TEXT BLOCK —
Ten years ago, I got really excited to start a midnight youth running club modeled after urban collectives like London’s Run Dem Crew and NYC Bridgerunners. As a marathoner and Latino living in Chicago’s Puerto Rican neighborhood of Humboldt Park, I thought I was just the guy to do it. I organized the club’s structure, mapped out various street courses and even started working on a brand identity and manifesto.

I was so caught up in the director’s dismissal of my ‘concept’, I couldn’t appreciate his redirection of my efforts or recognize my own myopic view of ‘helping’.

I reached out to the local alternative high school and pitched their physical education director on my idea. Cutting my overzealous presentation short, he told me if I really wanted to make a difference and get to know his students, I should volunteer to help coach his P.E. class.

“Wait. What?!” I thought to myself. “This is a great use of my skills, it’s in my own neighborhood and I am willing to do it for FREE. I don’t want to coach phys ed — I want to help the kids!”

I was so caught up in the director’s dismissal of my “concept”, I couldn’t appreciate his redirection of my efforts or recognize my own myopic view of “helping.” The director knew exactly what this constituency of young men needed because he spent years gaining their trust, establishing meaningful connections and creating powerful learning experiences for them. Looking back it’s no surprise he wasn’t interested in my athletic abilities or youth running club idea.

It took 3 weeks of me volunteering at the high school gym to realize this mismatch of my passion and skills and the complexity of these young men at the intersection of culture, identity, gentrification, gang violence and lack of opportunity — not to mention the very real drama of just being teenagers!

While this situation didn’t involve technology, it’s a clear example of trying to apply talents and solutions without considering the end user first. Looking back, I knew very little about ethnography, observational research, participatory design or user testing — practical methods I now apply to make certain I’m designing and building the right thing for (and with) end users.

So how can designers and developers take action and support social movements? The short answer is to volunteer as a volunteer, first — not as a designer or developer. Fight the inclination to immediately create value and apply your design education, coding abilities, passion for technology and any preconceptions of what you think people might need. In the early days of your involvement, all those things can get in the way of your learning, understanding and empathy-building for the true need states of that nonprofit, foundation or activist group.

EXERCISE REQUIREMENTS — Pick up the essay on volunteering before designing at the point where it stops, and keep writing it. The lines that come next have no connection to the essay above.

EXCERPTED RECORDS —
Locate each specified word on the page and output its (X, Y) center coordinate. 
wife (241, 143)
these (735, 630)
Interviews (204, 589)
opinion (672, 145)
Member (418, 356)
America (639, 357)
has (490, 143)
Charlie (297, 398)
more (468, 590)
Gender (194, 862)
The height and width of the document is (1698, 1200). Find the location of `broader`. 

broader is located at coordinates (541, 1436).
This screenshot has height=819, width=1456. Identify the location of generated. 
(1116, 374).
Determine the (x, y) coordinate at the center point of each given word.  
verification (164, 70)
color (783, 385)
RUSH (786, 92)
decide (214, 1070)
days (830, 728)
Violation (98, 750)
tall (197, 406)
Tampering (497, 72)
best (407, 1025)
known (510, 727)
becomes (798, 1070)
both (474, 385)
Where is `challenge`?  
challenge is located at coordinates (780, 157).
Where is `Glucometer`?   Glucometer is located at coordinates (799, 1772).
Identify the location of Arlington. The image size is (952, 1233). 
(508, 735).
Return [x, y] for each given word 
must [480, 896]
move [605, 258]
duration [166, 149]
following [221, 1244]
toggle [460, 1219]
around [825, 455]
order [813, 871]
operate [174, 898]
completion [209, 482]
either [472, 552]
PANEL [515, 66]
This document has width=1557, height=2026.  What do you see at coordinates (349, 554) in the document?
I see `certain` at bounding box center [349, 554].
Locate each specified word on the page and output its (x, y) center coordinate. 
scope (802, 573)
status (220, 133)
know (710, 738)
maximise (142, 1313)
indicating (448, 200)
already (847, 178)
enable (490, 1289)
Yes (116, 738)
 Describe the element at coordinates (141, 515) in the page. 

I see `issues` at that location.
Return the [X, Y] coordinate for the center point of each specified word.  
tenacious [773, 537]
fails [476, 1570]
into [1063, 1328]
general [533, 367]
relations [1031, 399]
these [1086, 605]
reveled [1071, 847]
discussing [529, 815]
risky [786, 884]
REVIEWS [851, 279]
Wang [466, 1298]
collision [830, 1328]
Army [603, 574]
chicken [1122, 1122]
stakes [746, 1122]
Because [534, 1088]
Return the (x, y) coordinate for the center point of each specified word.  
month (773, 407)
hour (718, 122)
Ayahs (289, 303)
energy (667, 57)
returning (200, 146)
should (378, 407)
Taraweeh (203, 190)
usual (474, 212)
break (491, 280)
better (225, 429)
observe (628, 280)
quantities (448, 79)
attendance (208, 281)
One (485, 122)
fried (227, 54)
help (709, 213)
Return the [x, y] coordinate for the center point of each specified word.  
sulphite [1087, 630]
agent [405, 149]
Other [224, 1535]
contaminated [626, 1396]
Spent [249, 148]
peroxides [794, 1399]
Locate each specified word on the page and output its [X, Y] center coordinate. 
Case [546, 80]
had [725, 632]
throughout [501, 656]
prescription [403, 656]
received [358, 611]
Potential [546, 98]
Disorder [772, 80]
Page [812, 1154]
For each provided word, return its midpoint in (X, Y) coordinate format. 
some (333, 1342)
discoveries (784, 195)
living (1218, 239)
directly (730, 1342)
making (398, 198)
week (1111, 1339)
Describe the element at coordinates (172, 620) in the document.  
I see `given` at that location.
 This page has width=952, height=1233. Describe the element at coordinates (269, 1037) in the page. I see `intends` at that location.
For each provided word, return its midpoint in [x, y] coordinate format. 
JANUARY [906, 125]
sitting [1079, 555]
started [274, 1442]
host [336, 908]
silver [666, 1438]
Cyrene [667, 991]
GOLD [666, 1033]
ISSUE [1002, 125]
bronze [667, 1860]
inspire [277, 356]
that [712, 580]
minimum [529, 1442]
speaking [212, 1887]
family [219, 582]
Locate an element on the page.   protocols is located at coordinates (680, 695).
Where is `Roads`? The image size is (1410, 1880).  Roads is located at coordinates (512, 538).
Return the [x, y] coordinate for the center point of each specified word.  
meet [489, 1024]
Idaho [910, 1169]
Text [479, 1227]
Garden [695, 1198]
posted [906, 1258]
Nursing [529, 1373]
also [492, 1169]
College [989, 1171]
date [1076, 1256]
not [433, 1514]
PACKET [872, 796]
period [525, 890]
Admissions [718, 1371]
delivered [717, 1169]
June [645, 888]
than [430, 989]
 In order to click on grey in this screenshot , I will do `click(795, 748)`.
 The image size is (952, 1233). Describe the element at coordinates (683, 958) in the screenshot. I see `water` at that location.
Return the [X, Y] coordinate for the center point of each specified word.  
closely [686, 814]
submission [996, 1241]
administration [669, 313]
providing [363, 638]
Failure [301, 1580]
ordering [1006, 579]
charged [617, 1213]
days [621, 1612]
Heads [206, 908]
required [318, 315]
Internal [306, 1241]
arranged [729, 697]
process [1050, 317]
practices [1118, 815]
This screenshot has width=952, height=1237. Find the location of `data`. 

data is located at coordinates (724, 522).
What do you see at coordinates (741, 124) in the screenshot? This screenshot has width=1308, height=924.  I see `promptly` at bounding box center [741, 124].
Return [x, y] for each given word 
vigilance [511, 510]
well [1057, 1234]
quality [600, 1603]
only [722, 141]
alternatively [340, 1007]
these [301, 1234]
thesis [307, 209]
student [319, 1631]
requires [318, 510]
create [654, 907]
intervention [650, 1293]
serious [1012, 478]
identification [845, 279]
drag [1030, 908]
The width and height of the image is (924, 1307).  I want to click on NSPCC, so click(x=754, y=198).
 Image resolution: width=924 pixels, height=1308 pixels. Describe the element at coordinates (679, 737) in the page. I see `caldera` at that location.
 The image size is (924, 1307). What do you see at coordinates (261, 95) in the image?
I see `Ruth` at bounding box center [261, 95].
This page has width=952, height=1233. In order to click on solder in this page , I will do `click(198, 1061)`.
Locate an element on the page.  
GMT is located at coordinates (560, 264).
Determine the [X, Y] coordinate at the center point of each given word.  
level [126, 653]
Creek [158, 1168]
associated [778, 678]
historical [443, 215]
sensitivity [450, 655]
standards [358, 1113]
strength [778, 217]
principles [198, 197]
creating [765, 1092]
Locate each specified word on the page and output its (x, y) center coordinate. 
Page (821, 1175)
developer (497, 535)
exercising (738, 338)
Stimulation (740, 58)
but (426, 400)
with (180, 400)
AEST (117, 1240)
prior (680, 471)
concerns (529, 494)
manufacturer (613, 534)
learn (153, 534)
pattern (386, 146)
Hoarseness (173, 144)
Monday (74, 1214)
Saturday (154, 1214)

WRITTEN RESPONSE —
Here are 5 simple tips to avoid a volunteer fail:

  1. Identify the movement that matters to you most. Find your local chapter and volunteer to help — without worrying about leveraging your design or development abilities.
  2. Start from a place of service, not skills. Don’t be offended or bummed out if in the beginning you’re asked to help with what feels like basic tasks — trust (and fit) takes time.
  3. Treat your volunteer hours as observational user research. You’re not the expert, you’re not there to “fix” anything. You’re there to bear witness and be helpful.
  4. Look out for unexpressed needs. Workarounds, cheat sheets and cloogy solutions are often indicators of processes (outreach, research, funding, training, service delivery) that you might be able to help improve with design or technology.
  5. Read The Unexotic Underclass by C.Z. Nnaemeka.

Casey Gerald, the co-founder and CEO of MBAs Across America, suggests the thing we need more than anything right now is proximity. And he’s exactly right. It’s very hard to solve the big sociopolitical challenges we face without having proximity to the people most affected by those challenges. As creators and innovators we’re paid to design the future — but none of our concepts, platforms, apps, devices, systems and social networks will make a difference if we have not truly come in contact with humanity, so that the needs of those on the front lines have become, at least in part, our own.

Originally published at amgarcia.com on September 30, 2016.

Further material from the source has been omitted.